On 04.03.24 20:04, Sean Christopherson wrote:
On Mon, Mar 04, 2024, Quentin Perret wrote:
As discussed in the sub-thread, that might still be required.

One could think about completely forbidding GUP on these mmap'ed
guest-memfds. But likely, there might be use cases in the future where you
want to use GUP on shared memory inside a guest_memfd.

(the iouring example I gave might currently not work because
FOLL_PIN|FOLL_LONGTERM|FOLL_WRITE only works on shmem+hugetlb, and
guest_memfd will likely not be detected as shmem; 8ac268436e6d contains some
details)

Perhaps it would be wise to start with GUP being forbidden if the
current users do not need it (not sure if that is the case in Android,
I'll check) ? We can always relax this constraint later when/if the
use-cases arise, which is obviously much harder to do the other way
around.

+1000.  At least on the KVM side, I would like to be as conservative as possible
when it comes to letting anything other than the guest access guest_memfd.

So we'll have to do it similar to any occurrences of "secretmem" in
gup.c. We'll have to see how to marry KVM guest_memfd with core-mm code
similar to e.g., folio_is_secretmem().

IIRC, we might not be able to de-reference the actual mapping because it
could get free concurrently ...

That will then prohibit any kind of GUP access to these pages, including
reading/writing for ptrace/debugging purposes, for core dumping purposes
etc. But at least, you know that nobody was able to optain page
references using GUP that might be used for reading/writing later.


There has been little discussion about supporting 1G pages with
guest_memfd for TDX/SNP or pKVM. I would like to restart this
discussion [1]. 1G pages should be a very important usecase for guest
memfd, especially considering large VM sizes supporting confidential
GPU/TPU workloads.

Using separate backing stores for private and shared memory ranges is
not going to work effectively when using 1G pages. Consider the
following scenario of memory conversion when using 1G pages to back
private memory:
* Guest requests conversion of 4KB range from private to shared, host
in response ideally does following steps:
     a) Updates the guest memory attributes
     b) Unbacks the corresponding private memory
     c) Allocates corresponding shared memory or let it be faulted in
when guest accesses it

Step b above can't be skipped here, otherwise we would have two
physical pages (1 backing private memory, another backing the shared
memory) for the same GPA range causing "double allocation".

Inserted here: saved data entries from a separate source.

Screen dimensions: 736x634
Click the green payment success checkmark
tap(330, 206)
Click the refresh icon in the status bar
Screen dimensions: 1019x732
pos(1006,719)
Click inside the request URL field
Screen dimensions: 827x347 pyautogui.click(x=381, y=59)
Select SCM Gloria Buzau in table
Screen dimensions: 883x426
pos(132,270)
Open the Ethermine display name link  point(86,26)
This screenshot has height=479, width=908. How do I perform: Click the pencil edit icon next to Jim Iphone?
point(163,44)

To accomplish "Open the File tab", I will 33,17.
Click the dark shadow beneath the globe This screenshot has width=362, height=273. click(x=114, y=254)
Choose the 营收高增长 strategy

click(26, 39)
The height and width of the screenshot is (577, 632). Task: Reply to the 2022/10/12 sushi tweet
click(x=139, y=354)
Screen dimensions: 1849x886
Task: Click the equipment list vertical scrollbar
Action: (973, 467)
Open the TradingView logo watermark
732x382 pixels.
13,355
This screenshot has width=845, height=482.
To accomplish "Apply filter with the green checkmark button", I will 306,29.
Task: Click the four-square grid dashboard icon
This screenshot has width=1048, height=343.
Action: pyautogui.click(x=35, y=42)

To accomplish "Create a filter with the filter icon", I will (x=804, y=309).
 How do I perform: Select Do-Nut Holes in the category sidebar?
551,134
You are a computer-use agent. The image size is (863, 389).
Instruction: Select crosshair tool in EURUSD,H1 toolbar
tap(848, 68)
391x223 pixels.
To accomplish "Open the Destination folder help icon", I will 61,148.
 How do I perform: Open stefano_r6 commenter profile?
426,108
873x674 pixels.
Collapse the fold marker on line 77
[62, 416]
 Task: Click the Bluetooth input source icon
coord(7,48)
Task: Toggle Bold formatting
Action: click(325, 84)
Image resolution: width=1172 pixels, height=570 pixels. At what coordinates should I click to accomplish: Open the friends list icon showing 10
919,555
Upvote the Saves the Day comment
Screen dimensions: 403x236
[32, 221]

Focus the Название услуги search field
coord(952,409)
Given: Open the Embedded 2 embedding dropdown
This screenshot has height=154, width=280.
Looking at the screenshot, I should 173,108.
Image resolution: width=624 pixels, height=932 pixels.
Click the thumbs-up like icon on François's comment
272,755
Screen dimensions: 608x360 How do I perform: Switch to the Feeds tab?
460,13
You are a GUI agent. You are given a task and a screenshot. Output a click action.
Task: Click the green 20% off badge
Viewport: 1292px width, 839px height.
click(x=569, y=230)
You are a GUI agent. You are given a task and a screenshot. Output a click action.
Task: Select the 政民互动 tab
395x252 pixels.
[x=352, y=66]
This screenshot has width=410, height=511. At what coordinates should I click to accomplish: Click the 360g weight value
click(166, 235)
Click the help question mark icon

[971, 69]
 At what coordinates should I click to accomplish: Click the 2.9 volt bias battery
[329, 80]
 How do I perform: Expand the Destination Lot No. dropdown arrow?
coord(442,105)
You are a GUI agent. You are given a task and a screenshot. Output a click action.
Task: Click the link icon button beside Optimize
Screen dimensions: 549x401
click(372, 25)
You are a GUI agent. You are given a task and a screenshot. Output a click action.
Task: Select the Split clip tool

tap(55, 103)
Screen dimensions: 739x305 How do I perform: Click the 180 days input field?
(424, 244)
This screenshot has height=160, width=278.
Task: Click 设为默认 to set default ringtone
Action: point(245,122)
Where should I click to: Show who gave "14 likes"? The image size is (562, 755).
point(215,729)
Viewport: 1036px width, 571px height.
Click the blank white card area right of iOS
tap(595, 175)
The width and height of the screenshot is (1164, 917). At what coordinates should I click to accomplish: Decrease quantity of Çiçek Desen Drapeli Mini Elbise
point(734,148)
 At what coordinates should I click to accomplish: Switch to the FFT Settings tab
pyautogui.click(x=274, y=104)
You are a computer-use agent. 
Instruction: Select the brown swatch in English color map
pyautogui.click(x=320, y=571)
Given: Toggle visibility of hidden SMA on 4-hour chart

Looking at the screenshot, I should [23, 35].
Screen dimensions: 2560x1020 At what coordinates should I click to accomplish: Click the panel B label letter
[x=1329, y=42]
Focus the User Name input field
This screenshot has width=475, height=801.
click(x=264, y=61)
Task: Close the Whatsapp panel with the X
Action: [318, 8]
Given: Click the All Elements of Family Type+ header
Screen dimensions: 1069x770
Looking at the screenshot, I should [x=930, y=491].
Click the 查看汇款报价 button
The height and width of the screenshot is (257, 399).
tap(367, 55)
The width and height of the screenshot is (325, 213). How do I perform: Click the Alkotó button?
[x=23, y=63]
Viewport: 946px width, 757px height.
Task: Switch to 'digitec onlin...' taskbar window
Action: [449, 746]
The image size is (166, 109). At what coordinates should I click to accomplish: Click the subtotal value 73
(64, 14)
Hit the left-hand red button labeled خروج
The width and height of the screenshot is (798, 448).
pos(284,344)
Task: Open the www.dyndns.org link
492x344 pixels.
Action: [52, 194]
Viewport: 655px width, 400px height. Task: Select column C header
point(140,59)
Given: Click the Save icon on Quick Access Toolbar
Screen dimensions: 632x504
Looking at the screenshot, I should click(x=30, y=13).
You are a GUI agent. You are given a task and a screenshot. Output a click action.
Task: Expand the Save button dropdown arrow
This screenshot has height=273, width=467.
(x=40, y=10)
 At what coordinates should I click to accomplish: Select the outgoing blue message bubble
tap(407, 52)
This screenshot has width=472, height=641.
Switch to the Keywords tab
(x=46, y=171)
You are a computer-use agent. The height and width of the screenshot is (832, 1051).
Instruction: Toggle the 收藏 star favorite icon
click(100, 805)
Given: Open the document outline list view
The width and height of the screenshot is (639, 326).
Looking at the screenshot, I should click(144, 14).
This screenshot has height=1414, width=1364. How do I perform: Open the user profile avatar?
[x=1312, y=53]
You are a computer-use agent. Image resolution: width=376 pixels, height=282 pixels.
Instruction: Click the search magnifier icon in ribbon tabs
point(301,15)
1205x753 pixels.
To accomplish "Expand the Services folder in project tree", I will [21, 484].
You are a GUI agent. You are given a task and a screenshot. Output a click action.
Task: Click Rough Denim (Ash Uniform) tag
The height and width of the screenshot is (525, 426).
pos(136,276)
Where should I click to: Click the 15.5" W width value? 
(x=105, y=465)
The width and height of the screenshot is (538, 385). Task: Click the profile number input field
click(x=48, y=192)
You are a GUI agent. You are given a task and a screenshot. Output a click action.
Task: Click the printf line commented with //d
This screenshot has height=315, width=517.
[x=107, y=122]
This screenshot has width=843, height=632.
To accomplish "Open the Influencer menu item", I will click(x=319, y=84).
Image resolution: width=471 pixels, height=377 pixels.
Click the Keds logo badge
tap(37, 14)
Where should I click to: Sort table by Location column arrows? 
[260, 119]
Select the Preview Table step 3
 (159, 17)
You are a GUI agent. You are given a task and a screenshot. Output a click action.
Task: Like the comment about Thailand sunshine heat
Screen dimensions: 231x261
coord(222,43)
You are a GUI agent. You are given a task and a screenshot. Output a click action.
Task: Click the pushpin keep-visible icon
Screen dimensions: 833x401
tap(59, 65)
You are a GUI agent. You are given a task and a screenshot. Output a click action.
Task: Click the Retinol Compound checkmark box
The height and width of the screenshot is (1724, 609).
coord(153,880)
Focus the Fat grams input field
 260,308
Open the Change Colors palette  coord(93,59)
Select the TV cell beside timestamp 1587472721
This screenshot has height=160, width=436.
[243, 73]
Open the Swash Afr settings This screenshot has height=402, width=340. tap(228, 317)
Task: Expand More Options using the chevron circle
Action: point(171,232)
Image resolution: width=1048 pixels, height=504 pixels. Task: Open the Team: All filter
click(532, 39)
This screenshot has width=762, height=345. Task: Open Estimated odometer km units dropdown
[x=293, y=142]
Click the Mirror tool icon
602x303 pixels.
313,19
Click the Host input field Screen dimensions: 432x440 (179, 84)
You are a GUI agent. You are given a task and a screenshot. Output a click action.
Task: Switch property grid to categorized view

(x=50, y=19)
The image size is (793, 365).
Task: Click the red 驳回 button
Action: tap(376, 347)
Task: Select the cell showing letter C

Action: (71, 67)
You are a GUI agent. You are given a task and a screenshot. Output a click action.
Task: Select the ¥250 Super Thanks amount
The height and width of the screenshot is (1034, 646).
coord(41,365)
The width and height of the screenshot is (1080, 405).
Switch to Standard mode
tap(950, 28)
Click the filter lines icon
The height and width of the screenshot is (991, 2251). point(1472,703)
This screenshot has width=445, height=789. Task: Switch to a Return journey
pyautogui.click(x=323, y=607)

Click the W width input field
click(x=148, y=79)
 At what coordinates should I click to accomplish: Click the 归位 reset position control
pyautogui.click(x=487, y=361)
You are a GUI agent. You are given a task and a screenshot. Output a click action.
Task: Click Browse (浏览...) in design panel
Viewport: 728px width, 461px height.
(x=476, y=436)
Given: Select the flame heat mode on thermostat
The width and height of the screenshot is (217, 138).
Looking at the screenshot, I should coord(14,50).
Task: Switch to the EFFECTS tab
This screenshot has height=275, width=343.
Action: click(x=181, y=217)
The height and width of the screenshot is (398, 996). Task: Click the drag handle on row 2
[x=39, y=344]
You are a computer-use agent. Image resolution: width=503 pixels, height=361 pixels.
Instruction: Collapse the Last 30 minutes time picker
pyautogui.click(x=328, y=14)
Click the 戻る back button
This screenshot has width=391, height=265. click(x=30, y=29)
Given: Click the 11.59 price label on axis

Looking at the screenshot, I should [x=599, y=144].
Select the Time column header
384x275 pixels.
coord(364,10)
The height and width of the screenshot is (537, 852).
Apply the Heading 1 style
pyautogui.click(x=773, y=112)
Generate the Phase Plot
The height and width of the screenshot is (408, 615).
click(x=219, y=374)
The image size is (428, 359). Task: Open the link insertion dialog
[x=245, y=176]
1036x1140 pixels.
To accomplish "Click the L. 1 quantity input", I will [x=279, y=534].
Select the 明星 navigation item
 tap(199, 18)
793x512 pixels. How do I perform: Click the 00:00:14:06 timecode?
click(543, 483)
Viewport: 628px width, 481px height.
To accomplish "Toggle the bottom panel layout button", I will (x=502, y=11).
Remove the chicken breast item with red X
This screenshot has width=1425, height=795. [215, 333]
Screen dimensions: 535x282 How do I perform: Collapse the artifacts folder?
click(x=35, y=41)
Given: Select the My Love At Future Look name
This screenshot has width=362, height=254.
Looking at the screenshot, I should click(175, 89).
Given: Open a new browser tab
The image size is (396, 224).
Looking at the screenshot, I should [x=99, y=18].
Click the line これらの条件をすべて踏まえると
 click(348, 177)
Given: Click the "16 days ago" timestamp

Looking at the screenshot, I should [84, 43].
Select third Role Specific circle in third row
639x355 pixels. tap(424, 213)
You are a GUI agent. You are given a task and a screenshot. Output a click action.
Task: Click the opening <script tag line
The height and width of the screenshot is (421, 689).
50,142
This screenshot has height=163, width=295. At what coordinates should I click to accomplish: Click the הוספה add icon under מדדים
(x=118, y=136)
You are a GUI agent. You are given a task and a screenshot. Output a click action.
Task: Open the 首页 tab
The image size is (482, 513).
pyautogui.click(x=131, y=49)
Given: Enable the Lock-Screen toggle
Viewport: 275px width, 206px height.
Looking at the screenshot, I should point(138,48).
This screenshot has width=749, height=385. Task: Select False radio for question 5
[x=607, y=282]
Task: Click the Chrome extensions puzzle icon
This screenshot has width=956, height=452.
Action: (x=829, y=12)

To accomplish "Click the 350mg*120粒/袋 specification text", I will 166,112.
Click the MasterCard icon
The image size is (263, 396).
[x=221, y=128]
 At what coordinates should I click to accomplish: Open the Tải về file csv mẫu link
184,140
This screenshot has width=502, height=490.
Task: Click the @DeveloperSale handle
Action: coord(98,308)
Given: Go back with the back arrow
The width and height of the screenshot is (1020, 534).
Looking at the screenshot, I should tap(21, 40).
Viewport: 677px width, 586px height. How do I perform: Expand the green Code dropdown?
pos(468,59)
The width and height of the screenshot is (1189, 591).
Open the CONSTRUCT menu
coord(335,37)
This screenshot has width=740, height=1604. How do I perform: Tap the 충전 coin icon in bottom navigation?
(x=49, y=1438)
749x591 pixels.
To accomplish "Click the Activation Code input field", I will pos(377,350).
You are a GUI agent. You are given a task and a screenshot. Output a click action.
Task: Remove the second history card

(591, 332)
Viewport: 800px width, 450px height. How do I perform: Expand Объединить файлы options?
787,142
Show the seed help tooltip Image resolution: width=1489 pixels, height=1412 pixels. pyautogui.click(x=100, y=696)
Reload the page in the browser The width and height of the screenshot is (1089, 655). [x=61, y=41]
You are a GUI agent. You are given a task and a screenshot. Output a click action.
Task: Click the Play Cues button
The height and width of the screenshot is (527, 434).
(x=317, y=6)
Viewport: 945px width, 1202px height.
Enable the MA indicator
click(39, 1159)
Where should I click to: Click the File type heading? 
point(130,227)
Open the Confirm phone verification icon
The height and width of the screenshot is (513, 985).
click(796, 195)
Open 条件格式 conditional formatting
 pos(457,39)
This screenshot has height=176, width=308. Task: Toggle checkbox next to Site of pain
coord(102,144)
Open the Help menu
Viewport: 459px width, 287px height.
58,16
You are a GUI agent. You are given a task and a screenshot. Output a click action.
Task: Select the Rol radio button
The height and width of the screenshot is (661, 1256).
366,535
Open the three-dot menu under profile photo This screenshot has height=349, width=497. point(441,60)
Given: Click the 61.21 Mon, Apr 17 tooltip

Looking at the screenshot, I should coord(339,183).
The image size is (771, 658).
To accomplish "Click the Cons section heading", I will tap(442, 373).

With 1G pages, it would be difficult to punch KBs or even MBs sized
hole since to support that:
1G page would need to be split (which hugetlbfs doesn't support today
because of right reasons), causing -
         - loss of vmemmap optimization [3]
         - losing ability to reconstitute the huge page again,
especially as private pages in CVMs are not relocatable today,
increasing overall fragmentation over time.
               - unless a smarter algorithm is devised for memory
reclaim to reconstitute large pages for unmovable memory.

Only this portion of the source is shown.